Read Immortal Mine Page 19


  “What?” I finally say. “What are you saying?”

  “I’m an immortal,” he says, and I burst out laughing. The sound is maniacal, lacking any humor, leading me to believe that this whole thing might be nothing more than the most vivid of delusions, or dreams, or... something. His face falls at my laughter.

  “And I’m the tooth fairy,” I gasp. He takes a step toward me and my laughter dies immediately. “No,” I command, “don’t come any closer. Don’t you ever come near me again.”
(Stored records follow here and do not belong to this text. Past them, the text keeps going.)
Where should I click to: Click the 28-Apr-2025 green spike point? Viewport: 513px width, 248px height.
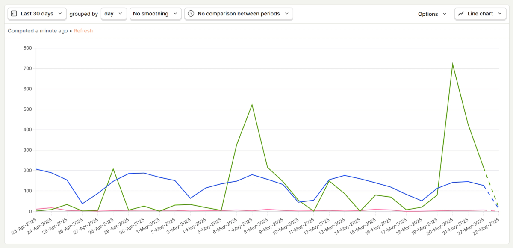[x=113, y=169]
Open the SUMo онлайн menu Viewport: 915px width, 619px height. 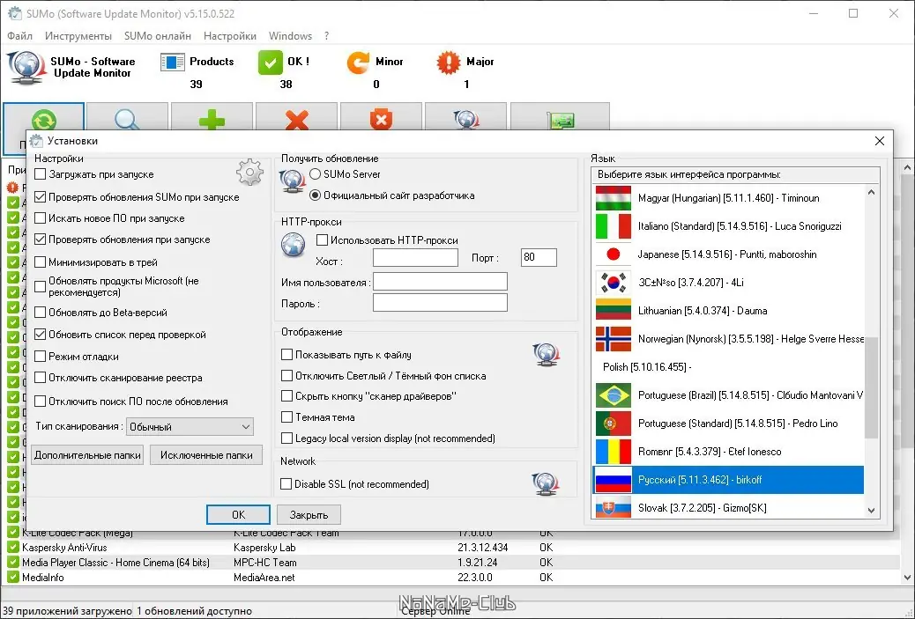click(157, 36)

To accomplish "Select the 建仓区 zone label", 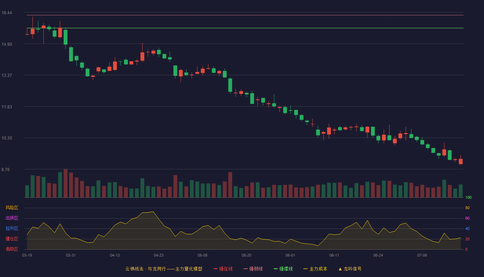I will point(12,239).
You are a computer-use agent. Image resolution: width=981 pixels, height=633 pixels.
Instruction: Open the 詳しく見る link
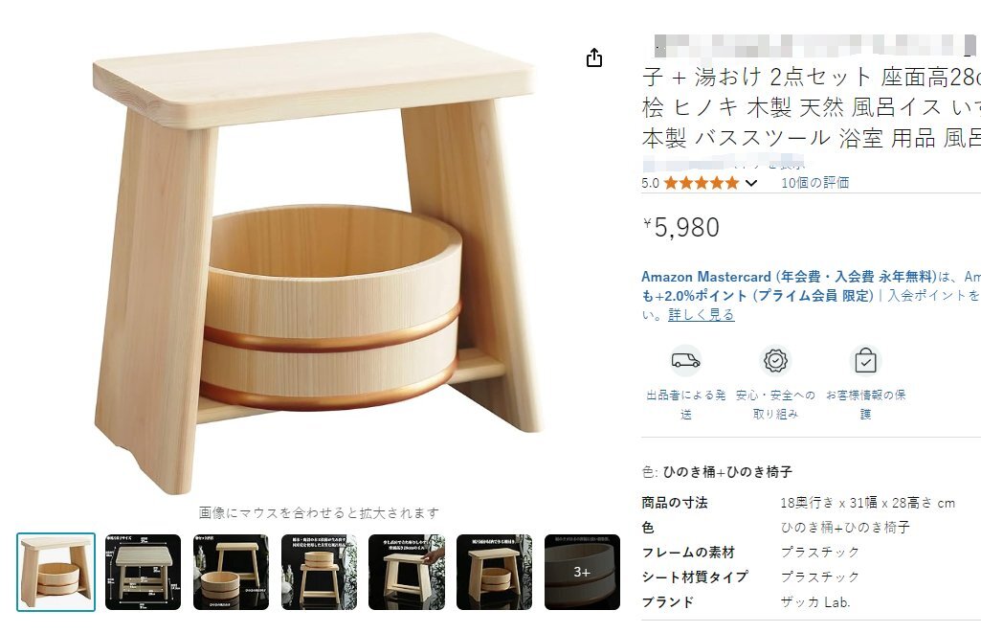coord(701,314)
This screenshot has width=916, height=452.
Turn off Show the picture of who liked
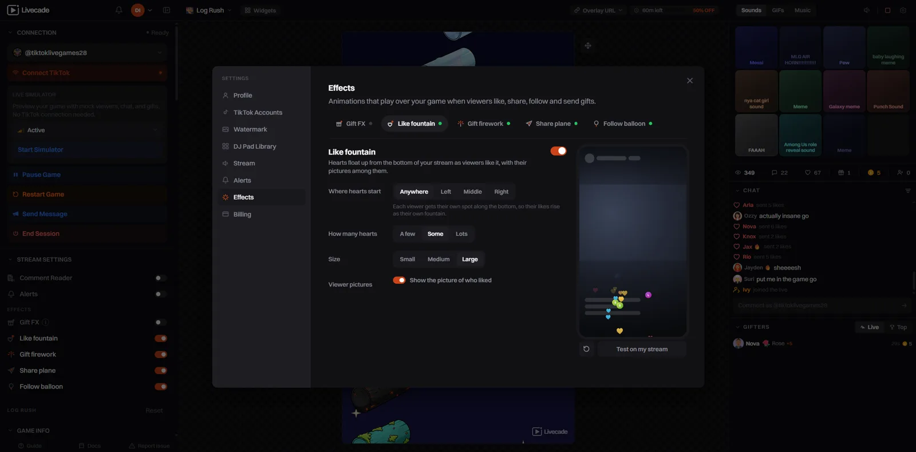pos(399,280)
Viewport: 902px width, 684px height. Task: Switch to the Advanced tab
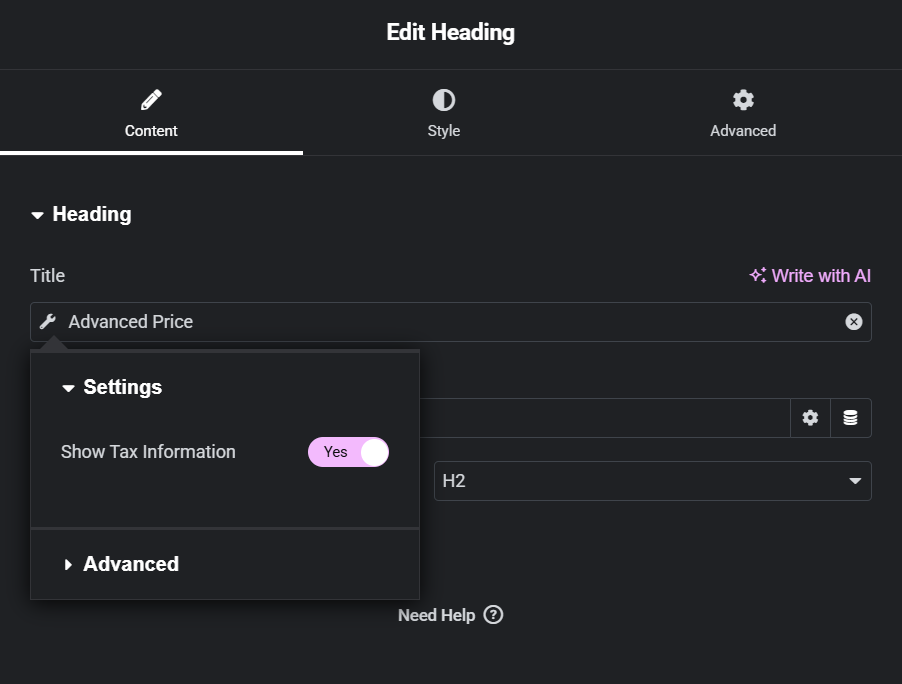click(x=743, y=113)
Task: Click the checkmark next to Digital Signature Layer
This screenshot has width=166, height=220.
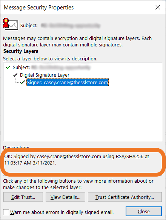Action: [x=15, y=75]
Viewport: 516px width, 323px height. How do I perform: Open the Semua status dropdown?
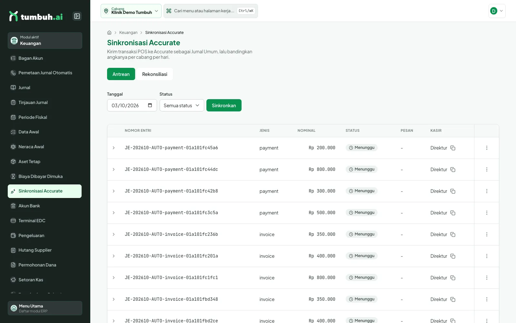click(182, 105)
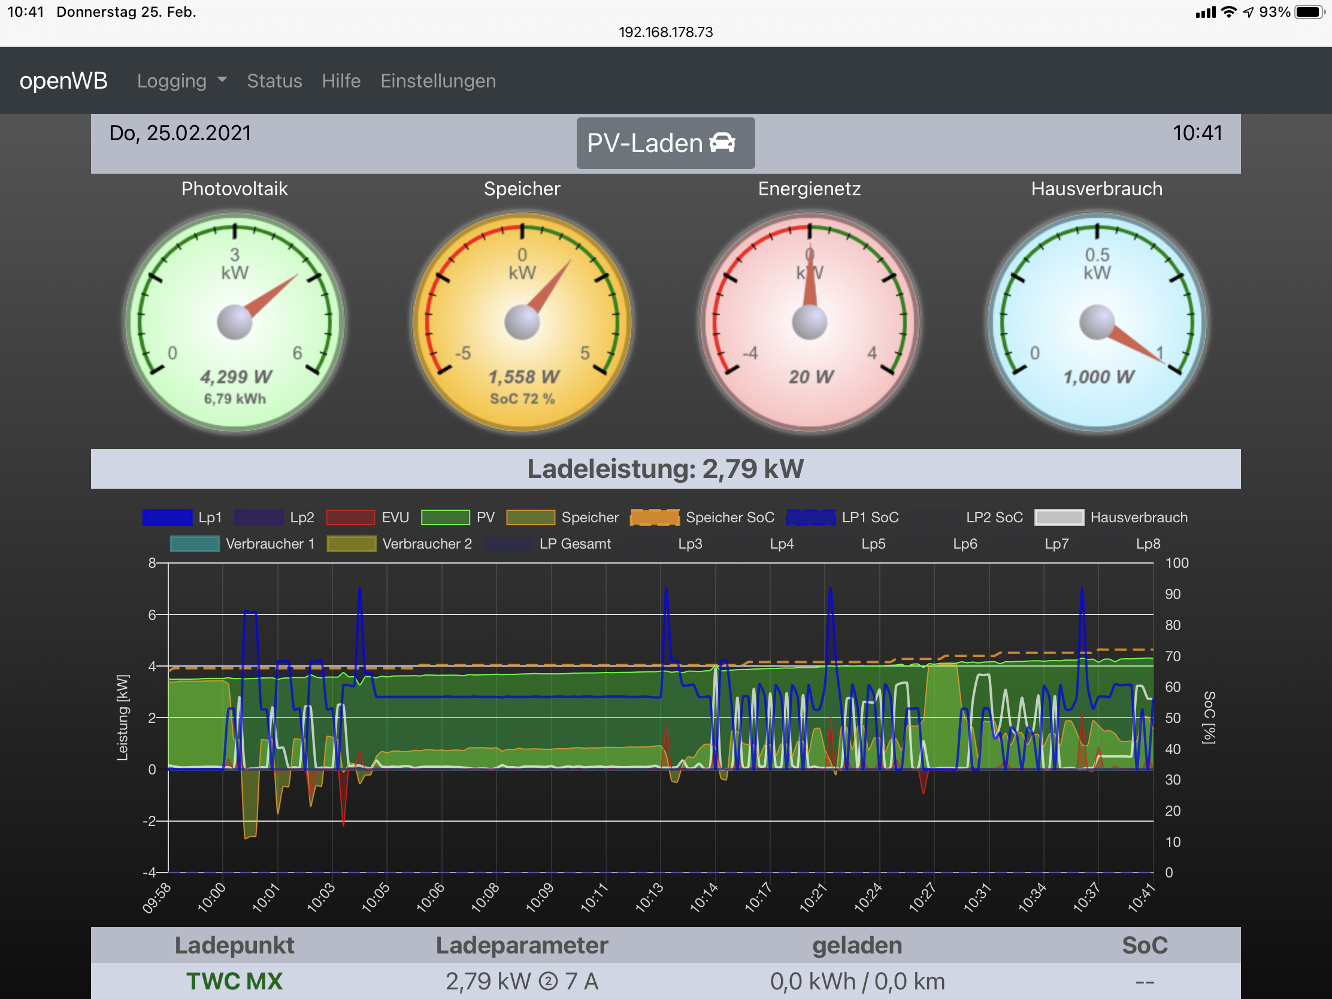The height and width of the screenshot is (999, 1332).
Task: Open Einstellungen in the navbar
Action: point(438,81)
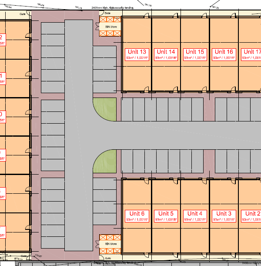Select the Unit 5 label box
Image resolution: width=261 pixels, height=266 pixels.
pyautogui.click(x=166, y=216)
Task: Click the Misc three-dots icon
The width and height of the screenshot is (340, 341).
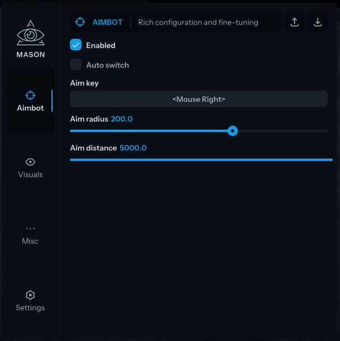Action: coord(30,229)
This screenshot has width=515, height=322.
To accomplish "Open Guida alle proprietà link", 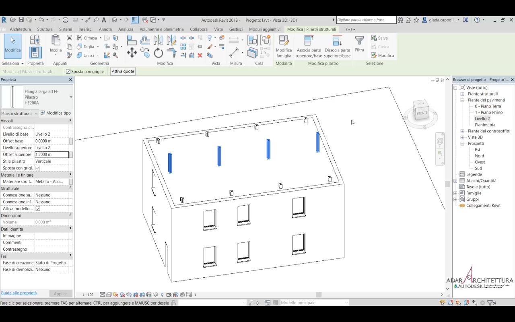I will (19, 293).
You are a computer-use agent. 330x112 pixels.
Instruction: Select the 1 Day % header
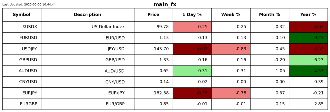(192, 15)
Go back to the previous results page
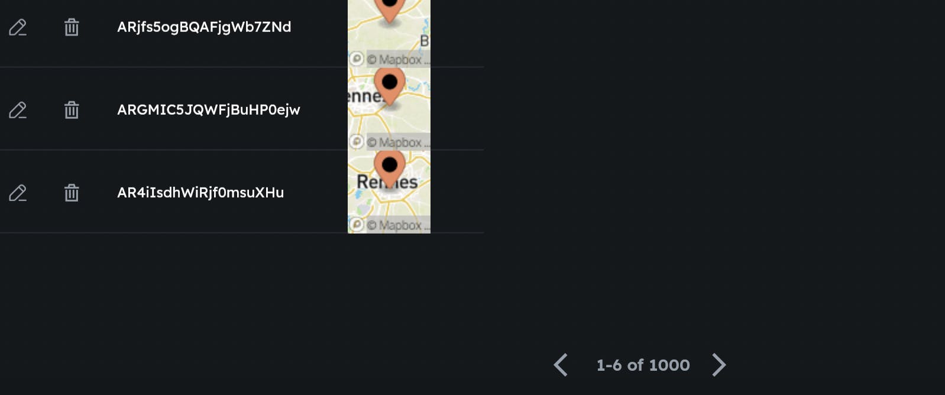Viewport: 945px width, 395px height. coord(561,365)
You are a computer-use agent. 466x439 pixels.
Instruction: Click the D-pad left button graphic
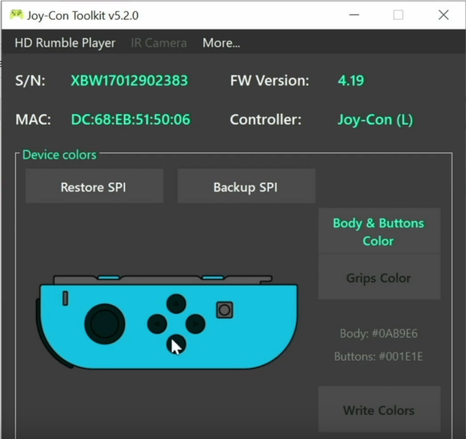tap(157, 324)
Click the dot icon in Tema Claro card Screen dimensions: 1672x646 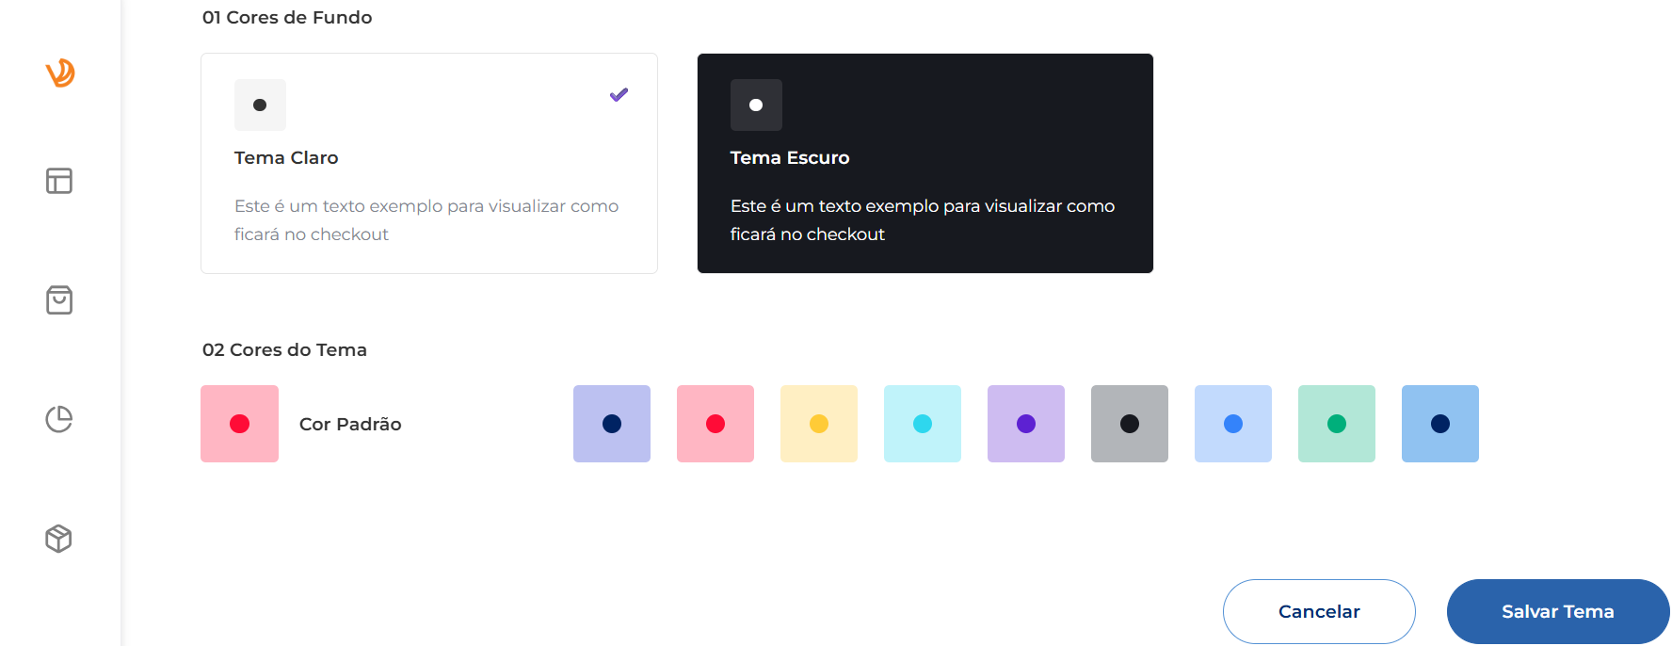click(x=260, y=105)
  Pain shoots through his eyes, but I refuse to give in to his agony. He turns away, and with a violent wrench he pulls the cap from the bed post. I look around frantically for a weapon, but he simply turns back and pushes his fingers inside the hollow wood. When they come out, a key is clasped between his first two fingers.

  “Niahm, please, I—”

  “The key,” I interrupt wildly. “Give it here.”

  His face drops, and he tosses me the key. Unprepared for him to actually give it to me, it hits the wall and falls to the floor. Keeping my eyes on him, I stoop, feeling around until my fingers touch it. As I stand and fumble to get it into the keyhole with my shaking hands, he puts his own hand into his pocket and I freeze, panic causing me to drop it once again. I know his pockets are empty, I checked them all myself, but that doesn’t stop the alarm that he’s somehow hidden something there that I didn’t find, something that will hurt me.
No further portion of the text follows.